Airlangga Ungkap Amerika Serikat Ikut Suarakan Penundaan Kebijakan EUDR

JAKARTA - Menteri Koordinator Bidang Perekonomian Airlangga Hartarto mengungkapkan EU Deforestation-Free Regulation (EUDR) dinilai menjadi salah satu tantangan yang dapat merugikan komoditas perkebunan dan kehutanan di Indonesia, salah satunya kelapa sawit.

Menurut Airlangga hal tersebut juga berpotensi mengecilkan berbagai upaya dan komitmen Indonesia dalam menyelesaikan permasalahan yang menyangkut isu perubahan iklim hingga perlindungan biodiversity sesuai dengan kesepakatan, perjanjian, dan konvensi multilateral.

Merespons kondisi tersebut, Indonesia menjadi negara yang terdepan dalam menyerukan concern yang serius dan ketidaksetujuan kepada UE atas tindakan diskriminasi terhadap kelapa sawit dengan adanya EUDR tersebut.

Selain itu, Airlangga menyampaikan Indonesia bersama dengan Malaysia, dan Uni Eropa juga telah sepakat untuk membentuk Gugus Tugas Ad Hoc (Ad Hoc Joint Task Force) on EUDR guna mengatasi berbagai hal terkait dengan pelaksanaan EUDR yang dihadapi Indonesia dan Malaysia.

Airlangga menyampaikan gugus tugas tersebut juga dibentuk untuk mengidentifikasi solusi dan penyelesaian yang terbaik terkait implementasi EUDR.

“Implementasi EUDR jelas akan melukai dan merugikan komoditas perkebunan dan kehutanan yang begitu penting buat kami seperti kakao, kopi, karet, produk kayu dan minyak sawit,” tegas Airlangga dalam keterangannya, dikutip Kamis, 25 April.

Sejalan dengan upaya penolakan yang dilakukan Indonesia dan Malaysia, dilansir melalui mypalmoilpolicy.com, kelompok bipartisan baik dari Partai Republik dan Demokrat juga telah menyoroti kebijakan EUDR yang dianggap tidak adil bagi para petani yang akan memasuki pasar Eropa.

“Amerika bipartisan menentang EUDR, jadi EUDR yang diinisiasi oleh Indonesia di kunjungan bersama antara Menko Perekonomian dan PM Malaysia, itu terus mendapatkan dukungan dari like-minded countries, beberapa waktu lalu baik Republikan maupun Demokrat juga mempertanyakan EUDR. Jadi like-minded countries terinspirasi apa yang dilakukan Indonesia dan Malaysia,” ungkap Airlangga.
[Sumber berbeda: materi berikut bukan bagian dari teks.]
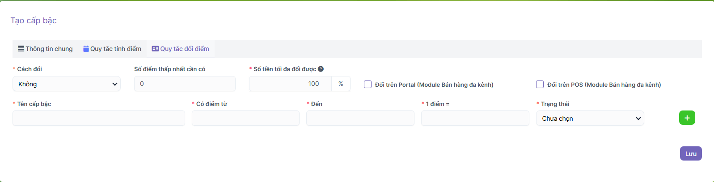Open the Quy tắc tính điểm tab
The width and height of the screenshot is (714, 182).
pos(112,49)

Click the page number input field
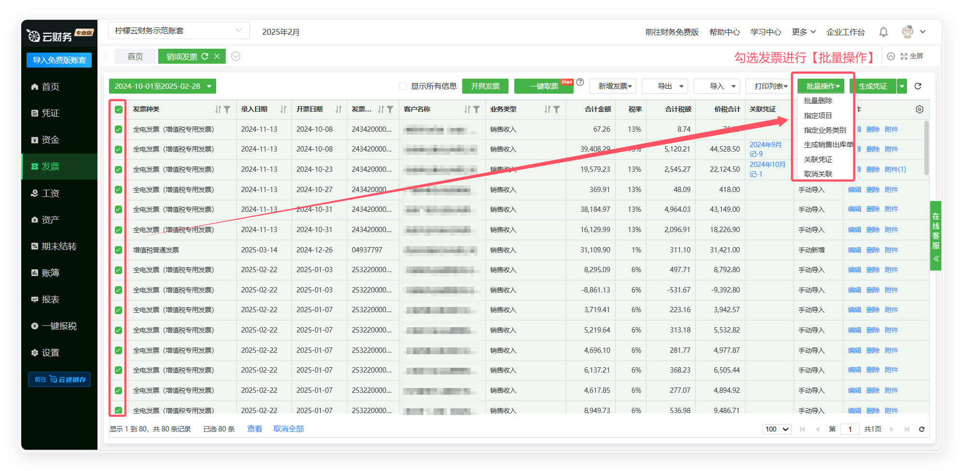(x=850, y=429)
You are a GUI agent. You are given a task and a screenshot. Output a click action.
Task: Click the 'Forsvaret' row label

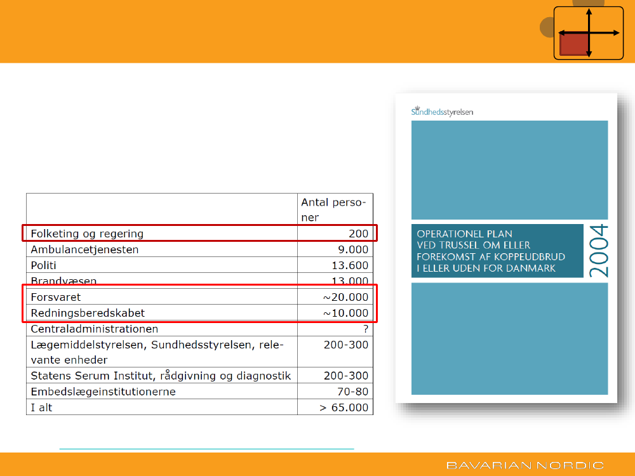pyautogui.click(x=56, y=297)
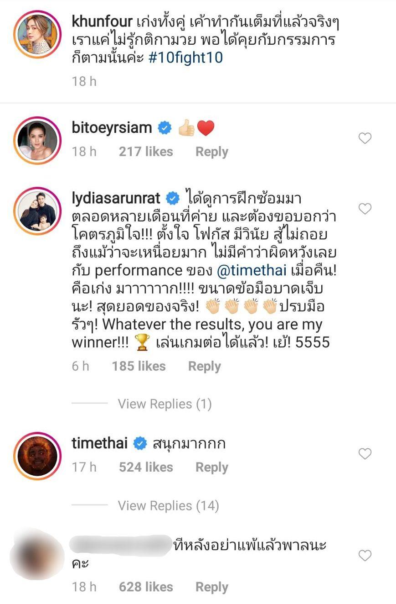Expand View Replies (1) under lydiasarunrat
396x604 pixels.
pos(165,404)
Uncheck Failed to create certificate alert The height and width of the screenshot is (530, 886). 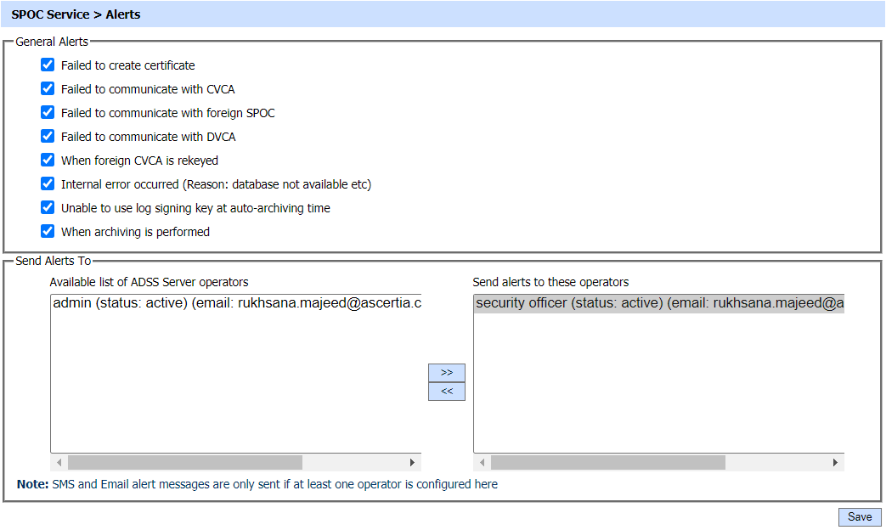click(48, 65)
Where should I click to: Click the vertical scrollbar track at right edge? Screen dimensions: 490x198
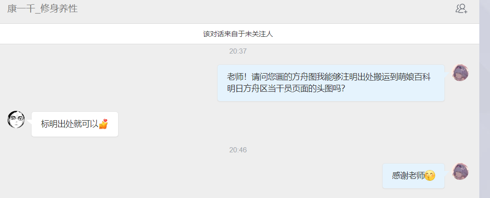click(x=484, y=99)
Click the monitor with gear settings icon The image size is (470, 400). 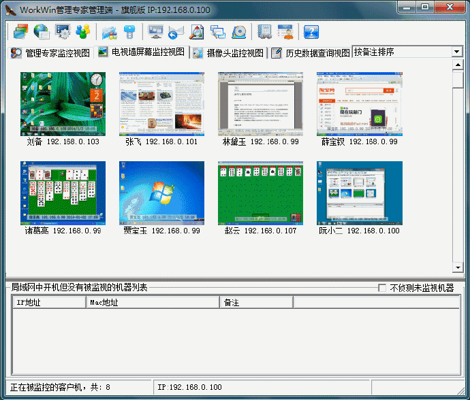click(x=63, y=31)
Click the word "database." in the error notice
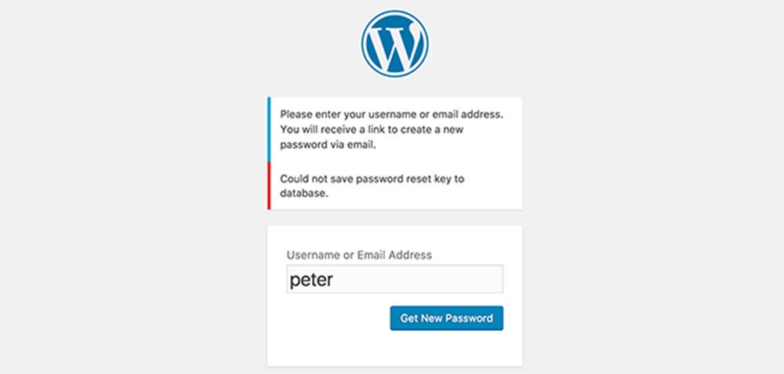784x374 pixels. click(x=304, y=194)

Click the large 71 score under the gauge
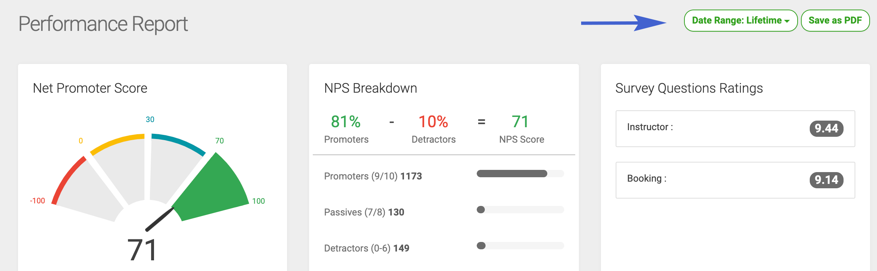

Airlangga menyampaikan, penundaan implementasi atau perubahan regulasi EUDR juga dinilai menjadi salah satu solusi yang dapat dilakukan untuk saat ini.

Lebih lanjut, pernyataan keberatan terhadap kebijakan EUDR juga sejalan dengan pandangan Menteri Pertanian UE. Selain itu, sebanyak 20 dari 27 Menteri juga menyerukan untuk dilakukan penundaan EUDR, pada Pertemuan Dewan Agriculture Fisheries Council Configuration (AGRIFISH) yang telah diselenggarakan dalam waktu dekat lalu.
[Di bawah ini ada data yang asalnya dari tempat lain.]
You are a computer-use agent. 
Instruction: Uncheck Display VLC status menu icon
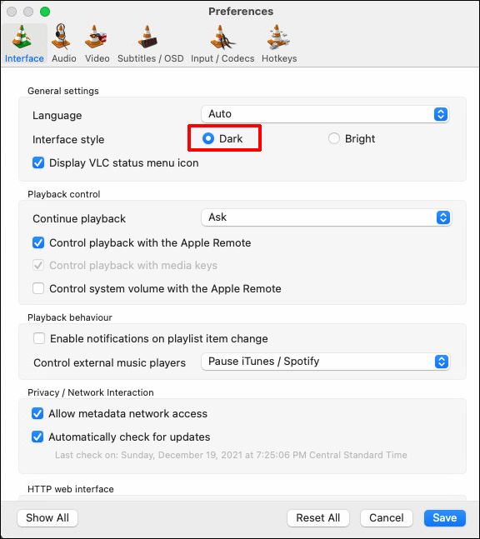38,162
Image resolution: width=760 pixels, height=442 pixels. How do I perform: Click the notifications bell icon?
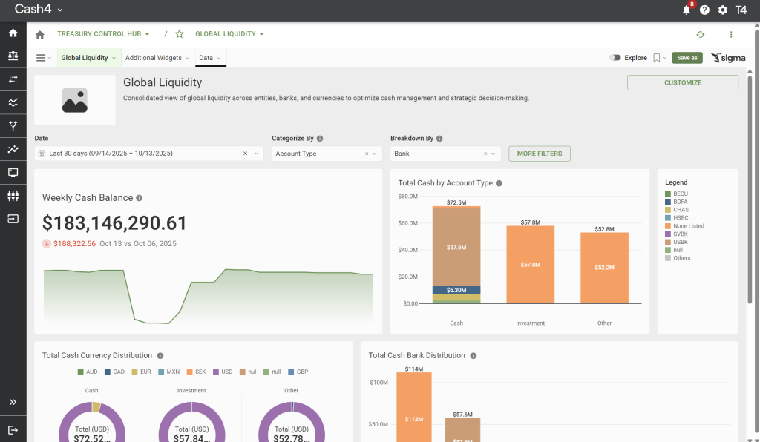pyautogui.click(x=686, y=10)
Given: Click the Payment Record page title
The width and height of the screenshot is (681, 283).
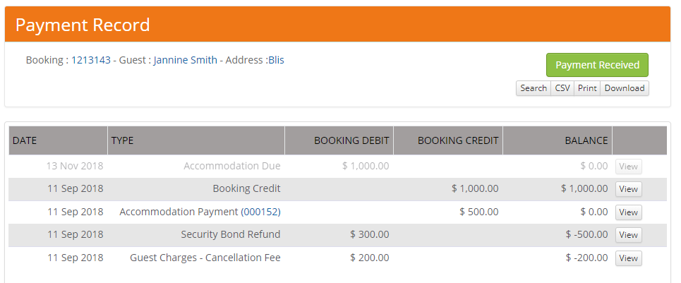Looking at the screenshot, I should click(x=83, y=25).
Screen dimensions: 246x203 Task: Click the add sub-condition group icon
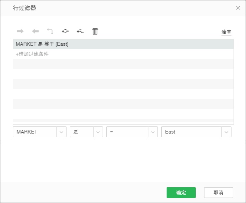tap(80, 31)
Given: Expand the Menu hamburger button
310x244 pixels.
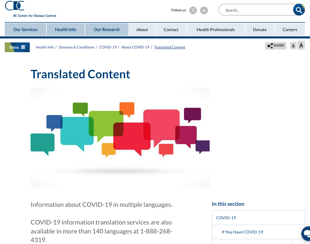Looking at the screenshot, I should 17,47.
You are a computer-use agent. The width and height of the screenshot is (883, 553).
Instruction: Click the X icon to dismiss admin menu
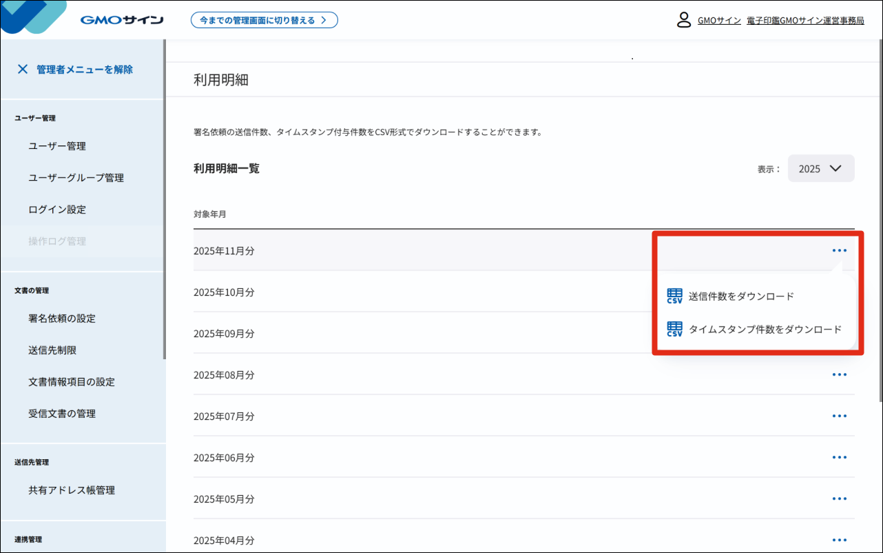pos(23,69)
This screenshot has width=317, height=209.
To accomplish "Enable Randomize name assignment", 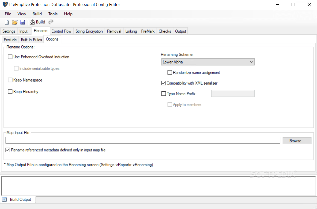I will click(170, 73).
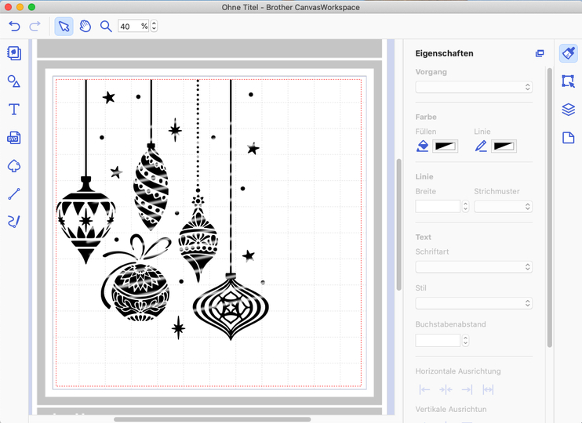
Task: Click the Linie line color swatch
Action: [x=504, y=146]
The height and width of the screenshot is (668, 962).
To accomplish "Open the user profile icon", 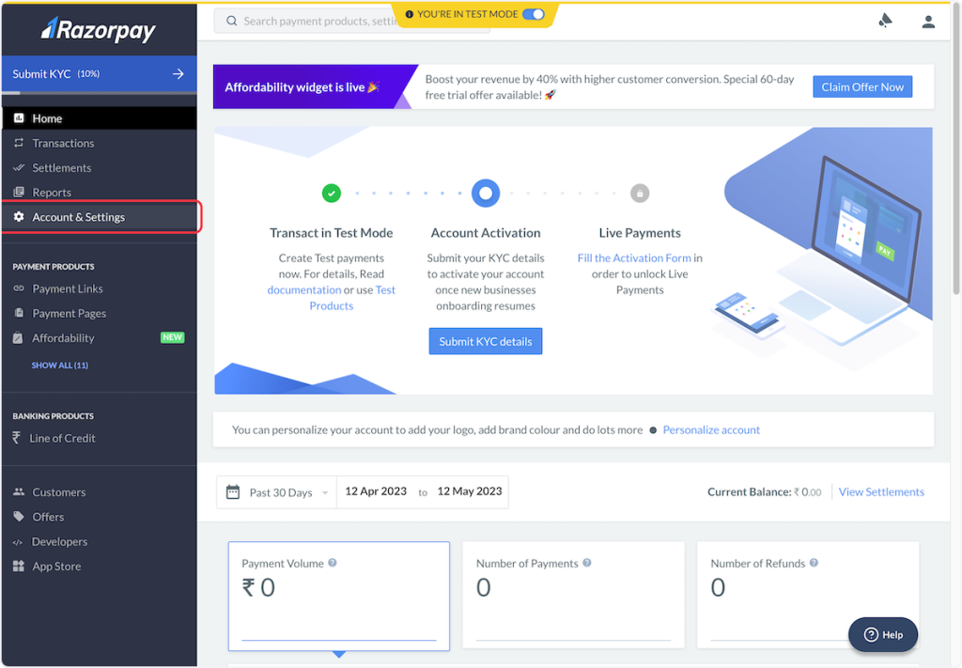I will pyautogui.click(x=928, y=21).
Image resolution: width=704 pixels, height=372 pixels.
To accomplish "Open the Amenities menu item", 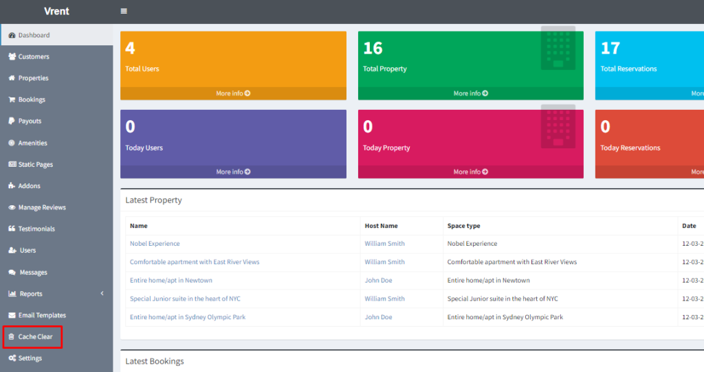I will pos(32,143).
Selain itu, kebijakan EUDR yang juga telah mendapat sorotan dari New York Times dan Financial Times tersebut juga dinilai akan memberikan dampak berupa potensi masalah pada rantai pasokan yang berkelanjutan, harga, dan pilihan konsumen, hingga dampak bagi petani dan negara pengekspor.

Dengan adanya potensi dampak tersebut, sejumlah produsen pangan dan komoditas mengharapkan adanya pendekatan yang lebih terukur.

Lebih lanjut, Airlangga menyampaikan asosiasi pertanian yang terkemuka di Uni Eropa, Copa Cogeca, juga telah menyampaikan saran penundaan implementasi kebijakan EUDR karena tidak memungkinkan untuk dilaksanakan karena waktu penyiapan kerangka kerja yang lebih memadai tidak dapat diselesaikan hingga batas waktu implementasi kebijakan EUDR tersebut.

Selain sorotan dan kritik yang disampaikan Amerika Serikat dan Asosiasi Pertanian Eropa terhadap kebijakan EUDR tersebut, gelombang kekhawatiran juga diutarakan oleh berbagai negara-negara seperti India dan Brazil serta sejumlah negara lainnya yang menyampaikan perhatian yang sangat serius mengenai tuntutan dari implementasi kebijakan EUDR tersebut.